아래 데이터에서 "pixels"라는 문자열이 들어 있는 줄을 모두 추출하세요. 대소문자를 구분합니다.
* * * * * * * * *
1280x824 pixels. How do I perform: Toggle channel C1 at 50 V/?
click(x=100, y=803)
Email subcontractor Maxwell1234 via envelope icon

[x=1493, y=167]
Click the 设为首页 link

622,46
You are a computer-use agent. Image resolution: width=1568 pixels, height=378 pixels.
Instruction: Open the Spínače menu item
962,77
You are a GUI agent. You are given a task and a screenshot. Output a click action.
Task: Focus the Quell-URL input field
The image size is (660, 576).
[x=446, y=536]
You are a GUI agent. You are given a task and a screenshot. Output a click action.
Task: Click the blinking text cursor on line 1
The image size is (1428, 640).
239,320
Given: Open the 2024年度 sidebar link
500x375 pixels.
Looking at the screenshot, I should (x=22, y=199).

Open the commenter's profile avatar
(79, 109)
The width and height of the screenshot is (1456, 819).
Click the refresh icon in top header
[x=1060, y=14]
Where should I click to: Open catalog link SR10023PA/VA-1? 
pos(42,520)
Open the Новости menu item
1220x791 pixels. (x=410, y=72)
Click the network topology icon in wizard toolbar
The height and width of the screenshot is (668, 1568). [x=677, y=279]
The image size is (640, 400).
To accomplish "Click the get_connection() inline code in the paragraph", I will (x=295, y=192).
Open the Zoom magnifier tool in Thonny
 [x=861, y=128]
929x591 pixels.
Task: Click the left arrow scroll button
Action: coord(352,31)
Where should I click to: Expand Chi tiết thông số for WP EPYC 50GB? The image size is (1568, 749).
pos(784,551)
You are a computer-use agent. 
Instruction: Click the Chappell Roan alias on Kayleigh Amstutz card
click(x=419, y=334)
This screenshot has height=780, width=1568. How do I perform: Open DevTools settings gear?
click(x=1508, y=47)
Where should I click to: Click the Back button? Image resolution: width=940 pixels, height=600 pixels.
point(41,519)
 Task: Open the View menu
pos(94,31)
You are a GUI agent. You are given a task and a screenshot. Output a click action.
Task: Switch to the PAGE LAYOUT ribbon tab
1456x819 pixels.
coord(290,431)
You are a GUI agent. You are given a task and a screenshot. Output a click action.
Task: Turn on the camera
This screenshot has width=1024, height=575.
* * * * * * * * *
**연습 문제 풀이:**
1280x824 pixels. How do I perform: Toggle channel C1 at 50 V/?
You are a computer-use agent. Image resolution: width=1568 pixels, height=378 pixels.
500x375 pixels.
1220x791 pixels. (x=410, y=72)
929x591 pixels.
Where should I click to: Click the Back button? Image resolution: width=940 pixels, height=600 pixels.
1456x819 pixels.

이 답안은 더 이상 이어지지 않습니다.